Como adiantou à Lusa fonte do piquete da Polícia Judiciária (PJ) do Porto, o alegado maior traficante de droga da cidade, conhecido por “barão da droga”, ficou em prisão preventiva, outros dois suspeitos ficaram obrigados a apresentações periódicas e a mulher do principal suspeito saiu com uma caução, cujo valor não foi revelado.

Os quatro suspeitos, detidos pela PJ na noite de quinta-feira, 24 de dezembro, começaram a ser ouvidos hoje, pelas 10:30, no Tribunal de Instrução Criminal (TIC), disse à Lusa fonte policial.

De acordo com a mesma fonte, os quatro suspeitos de tráfico de droga passaram as duas últimas noites no estabelecimento prisional anexo à PJ.

O Jornal de Notícias (JN) de hoje avança que “o maior traficante de droga do Grande Porto foi detido pela PJ, numa operação relâmpago”, que levou também à detenção da mulher e de dois empregados do “barão da droga” e à apreensão de “cerca de oito quilos de cocaína e heroína” e de “aproximadamente 20 quilos de produto de ‘corte’" destinado a aumentar e rendibilizar "as doses daquelas drogas duras”.

Segundo o diário, Vítor Cardoso, de 45 anos, é “um histórico do tráfico, com sinais exteriores de riqueza e fortes ligações a outros traficantes que, ao longo dos anos, têm sido presos pelas autoridades”, nomeadamente “indivíduos ligados ao caso Noite Branca”.

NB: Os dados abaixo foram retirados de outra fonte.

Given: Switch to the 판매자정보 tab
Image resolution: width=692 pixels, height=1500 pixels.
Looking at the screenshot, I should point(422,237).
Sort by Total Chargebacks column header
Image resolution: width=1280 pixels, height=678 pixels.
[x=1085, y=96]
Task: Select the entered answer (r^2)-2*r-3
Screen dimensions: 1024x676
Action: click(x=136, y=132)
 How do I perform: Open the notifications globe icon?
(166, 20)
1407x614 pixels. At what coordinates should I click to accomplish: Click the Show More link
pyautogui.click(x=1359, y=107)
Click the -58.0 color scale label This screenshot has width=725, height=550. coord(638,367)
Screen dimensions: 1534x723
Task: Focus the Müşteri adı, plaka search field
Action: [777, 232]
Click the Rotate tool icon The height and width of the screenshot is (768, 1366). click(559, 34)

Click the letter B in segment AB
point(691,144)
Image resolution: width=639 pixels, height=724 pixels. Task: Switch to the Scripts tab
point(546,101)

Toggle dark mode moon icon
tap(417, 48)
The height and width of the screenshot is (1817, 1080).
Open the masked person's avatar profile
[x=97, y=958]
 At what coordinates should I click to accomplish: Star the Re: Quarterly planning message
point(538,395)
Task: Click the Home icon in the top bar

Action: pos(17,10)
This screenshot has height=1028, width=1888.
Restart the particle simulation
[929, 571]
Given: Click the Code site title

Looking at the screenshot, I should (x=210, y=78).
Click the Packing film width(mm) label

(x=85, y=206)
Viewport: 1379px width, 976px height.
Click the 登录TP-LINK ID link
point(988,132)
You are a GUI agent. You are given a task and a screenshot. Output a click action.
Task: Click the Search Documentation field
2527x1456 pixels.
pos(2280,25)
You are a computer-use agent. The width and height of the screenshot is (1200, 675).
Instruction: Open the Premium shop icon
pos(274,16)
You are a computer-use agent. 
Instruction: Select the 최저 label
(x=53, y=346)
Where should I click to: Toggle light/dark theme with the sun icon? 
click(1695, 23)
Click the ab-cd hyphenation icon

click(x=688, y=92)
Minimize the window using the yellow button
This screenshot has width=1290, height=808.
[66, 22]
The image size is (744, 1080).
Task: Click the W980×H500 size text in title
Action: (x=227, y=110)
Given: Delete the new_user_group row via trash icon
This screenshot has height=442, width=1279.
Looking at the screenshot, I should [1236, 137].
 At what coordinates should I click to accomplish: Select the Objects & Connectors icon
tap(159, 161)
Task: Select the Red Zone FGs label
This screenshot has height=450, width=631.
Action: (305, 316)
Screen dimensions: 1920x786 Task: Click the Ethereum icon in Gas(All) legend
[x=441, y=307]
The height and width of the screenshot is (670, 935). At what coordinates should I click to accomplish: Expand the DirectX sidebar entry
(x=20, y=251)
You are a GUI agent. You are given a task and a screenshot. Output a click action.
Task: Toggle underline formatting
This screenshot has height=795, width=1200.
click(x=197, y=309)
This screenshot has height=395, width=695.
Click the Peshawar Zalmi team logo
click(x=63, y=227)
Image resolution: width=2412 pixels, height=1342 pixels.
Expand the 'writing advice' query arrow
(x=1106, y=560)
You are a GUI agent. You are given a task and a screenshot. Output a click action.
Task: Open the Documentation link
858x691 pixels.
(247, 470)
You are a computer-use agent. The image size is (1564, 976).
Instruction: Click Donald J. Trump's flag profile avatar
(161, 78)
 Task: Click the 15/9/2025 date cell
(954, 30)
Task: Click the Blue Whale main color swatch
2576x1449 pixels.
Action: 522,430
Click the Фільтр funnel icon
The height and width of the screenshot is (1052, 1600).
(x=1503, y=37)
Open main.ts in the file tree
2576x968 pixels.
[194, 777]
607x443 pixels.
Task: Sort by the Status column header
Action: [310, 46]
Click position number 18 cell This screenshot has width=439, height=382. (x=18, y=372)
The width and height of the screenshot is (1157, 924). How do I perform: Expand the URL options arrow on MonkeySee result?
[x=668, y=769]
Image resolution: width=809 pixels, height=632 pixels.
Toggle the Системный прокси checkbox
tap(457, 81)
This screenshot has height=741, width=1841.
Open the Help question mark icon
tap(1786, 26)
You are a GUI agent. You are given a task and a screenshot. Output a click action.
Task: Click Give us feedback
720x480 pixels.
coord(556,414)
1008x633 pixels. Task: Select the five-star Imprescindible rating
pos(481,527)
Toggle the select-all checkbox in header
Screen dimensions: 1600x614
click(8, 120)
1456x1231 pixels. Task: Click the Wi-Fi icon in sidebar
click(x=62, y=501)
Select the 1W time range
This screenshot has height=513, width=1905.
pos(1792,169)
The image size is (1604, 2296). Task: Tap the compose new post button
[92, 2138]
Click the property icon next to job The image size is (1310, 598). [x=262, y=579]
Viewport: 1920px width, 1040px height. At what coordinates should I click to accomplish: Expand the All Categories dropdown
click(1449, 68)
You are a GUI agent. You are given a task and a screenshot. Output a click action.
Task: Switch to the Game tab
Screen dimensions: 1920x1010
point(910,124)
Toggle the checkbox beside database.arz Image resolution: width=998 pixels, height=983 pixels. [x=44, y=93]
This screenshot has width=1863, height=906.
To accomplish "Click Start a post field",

O JN refere ainda que o café Bola 13, “localizado na rua Escura, na Sé do Porto”, era a “face visível” das atividades do detido, que “nunca tocava na droga”, exercendo e controlando a sua atividade “através de outros indivíduos” que, quando detidos, “não denunciam o patrão”.

De acordo com aquele jornal, a droga alegadamente traficada pelo detido era “proveniente do estrangeiro” e tinha como destino “vários bairros sociais do Porto”.